▶ [Supplied data]:
☆ ☆ ☆ ☆
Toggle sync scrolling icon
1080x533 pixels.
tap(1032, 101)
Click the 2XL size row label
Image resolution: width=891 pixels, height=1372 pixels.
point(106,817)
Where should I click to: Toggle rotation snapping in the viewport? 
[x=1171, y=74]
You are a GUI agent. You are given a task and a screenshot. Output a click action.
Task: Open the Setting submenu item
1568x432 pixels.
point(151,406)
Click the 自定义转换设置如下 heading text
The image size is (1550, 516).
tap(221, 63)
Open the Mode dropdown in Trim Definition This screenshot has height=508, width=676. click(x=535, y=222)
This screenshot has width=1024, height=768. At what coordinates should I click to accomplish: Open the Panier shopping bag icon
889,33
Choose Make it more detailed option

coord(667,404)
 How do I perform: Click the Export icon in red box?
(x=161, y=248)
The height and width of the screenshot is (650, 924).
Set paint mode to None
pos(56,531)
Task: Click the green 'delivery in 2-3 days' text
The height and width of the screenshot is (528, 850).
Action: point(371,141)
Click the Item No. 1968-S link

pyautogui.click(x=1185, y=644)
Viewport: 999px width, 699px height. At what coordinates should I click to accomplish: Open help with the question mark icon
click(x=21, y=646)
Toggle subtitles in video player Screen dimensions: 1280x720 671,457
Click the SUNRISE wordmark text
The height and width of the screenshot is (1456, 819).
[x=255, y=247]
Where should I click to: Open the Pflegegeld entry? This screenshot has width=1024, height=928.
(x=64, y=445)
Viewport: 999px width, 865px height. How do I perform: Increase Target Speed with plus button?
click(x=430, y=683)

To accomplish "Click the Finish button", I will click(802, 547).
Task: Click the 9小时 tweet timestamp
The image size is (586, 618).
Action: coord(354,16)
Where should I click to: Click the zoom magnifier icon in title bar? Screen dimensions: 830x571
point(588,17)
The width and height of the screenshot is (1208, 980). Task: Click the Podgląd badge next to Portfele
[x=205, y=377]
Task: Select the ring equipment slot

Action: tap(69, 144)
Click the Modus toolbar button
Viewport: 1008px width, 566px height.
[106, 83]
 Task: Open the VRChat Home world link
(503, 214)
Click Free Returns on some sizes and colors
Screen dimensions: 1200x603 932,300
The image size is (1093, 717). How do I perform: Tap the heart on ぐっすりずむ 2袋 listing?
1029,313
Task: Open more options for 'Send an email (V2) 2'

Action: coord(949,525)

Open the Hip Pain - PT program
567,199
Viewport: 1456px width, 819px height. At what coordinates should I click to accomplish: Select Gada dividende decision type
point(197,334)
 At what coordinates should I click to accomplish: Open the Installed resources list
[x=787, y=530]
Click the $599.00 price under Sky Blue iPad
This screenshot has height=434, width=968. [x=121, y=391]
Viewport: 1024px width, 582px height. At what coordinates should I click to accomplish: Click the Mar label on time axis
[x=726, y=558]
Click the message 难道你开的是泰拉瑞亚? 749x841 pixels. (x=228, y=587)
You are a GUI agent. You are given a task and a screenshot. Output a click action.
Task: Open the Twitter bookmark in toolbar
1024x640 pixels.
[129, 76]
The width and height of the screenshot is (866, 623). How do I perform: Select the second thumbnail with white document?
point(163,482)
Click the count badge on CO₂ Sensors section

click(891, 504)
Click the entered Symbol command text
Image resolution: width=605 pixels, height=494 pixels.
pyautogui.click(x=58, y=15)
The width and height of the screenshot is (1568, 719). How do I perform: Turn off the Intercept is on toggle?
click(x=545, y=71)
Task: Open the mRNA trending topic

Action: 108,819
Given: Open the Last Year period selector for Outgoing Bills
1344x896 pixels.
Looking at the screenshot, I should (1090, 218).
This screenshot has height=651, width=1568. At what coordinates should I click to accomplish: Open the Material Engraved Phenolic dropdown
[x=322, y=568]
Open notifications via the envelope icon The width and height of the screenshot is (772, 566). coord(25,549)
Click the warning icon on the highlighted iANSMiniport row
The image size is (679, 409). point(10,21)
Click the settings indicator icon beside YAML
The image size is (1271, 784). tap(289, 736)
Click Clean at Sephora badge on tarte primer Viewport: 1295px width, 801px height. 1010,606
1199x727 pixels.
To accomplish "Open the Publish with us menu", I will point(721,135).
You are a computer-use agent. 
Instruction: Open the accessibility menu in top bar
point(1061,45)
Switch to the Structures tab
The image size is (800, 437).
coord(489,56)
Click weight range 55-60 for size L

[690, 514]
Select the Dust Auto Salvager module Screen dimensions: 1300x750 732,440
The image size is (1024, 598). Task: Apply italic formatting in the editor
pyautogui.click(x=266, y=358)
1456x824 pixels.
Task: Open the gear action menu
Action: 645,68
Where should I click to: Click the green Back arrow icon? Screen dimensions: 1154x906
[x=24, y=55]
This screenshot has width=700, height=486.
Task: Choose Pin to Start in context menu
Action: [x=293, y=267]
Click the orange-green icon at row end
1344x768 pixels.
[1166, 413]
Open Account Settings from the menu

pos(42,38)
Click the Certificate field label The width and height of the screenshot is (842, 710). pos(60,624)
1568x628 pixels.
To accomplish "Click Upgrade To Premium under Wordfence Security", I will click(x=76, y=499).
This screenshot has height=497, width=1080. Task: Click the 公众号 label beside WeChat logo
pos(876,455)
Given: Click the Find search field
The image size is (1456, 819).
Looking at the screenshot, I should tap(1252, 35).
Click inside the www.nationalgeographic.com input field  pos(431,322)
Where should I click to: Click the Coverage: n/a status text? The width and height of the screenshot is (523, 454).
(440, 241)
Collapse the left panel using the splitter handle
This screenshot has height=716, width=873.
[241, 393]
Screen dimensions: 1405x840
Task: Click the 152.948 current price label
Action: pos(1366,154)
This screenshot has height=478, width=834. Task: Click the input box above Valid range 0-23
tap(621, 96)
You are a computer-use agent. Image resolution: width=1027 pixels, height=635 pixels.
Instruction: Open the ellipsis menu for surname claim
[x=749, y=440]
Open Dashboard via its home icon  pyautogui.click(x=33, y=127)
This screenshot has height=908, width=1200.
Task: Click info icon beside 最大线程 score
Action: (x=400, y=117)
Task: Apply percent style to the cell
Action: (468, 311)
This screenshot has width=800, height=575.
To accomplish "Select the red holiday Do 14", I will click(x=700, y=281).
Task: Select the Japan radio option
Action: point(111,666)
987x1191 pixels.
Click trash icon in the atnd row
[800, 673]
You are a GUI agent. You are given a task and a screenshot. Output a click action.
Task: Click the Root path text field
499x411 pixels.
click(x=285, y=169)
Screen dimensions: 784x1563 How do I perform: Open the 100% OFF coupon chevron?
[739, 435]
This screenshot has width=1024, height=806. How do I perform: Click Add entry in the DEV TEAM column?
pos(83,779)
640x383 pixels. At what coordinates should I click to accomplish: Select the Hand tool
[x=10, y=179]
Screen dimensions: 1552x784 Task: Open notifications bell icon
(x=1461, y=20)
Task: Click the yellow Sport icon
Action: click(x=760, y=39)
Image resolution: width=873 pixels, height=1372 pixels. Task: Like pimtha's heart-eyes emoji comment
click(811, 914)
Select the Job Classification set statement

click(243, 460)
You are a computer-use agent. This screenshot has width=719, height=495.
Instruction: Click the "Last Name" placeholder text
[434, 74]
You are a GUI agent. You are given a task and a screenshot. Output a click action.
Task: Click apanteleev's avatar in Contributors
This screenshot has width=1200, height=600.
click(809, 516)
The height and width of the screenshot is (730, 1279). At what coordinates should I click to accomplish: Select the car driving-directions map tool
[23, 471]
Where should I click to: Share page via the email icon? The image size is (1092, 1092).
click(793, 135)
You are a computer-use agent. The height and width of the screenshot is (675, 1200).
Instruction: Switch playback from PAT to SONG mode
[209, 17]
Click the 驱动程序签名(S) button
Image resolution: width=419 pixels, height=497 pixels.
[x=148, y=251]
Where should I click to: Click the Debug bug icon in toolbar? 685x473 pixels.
☆ ☆ ☆ ☆
Could you set down, exactly as written, the lines above between the one holding "Given: Open the" and the one holding "Open notifications via", inclusive, and nothing more?

▶ [Your solution]:
Given: Open the Last Year period selector for Outgoing Bills
1344x896 pixels.
Looking at the screenshot, I should (1090, 218).
This screenshot has height=651, width=1568. At what coordinates should I click to accomplish: Open the Material Engraved Phenolic dropdown
[x=322, y=568]
Open notifications via the envelope icon The width and height of the screenshot is (772, 566). coord(25,549)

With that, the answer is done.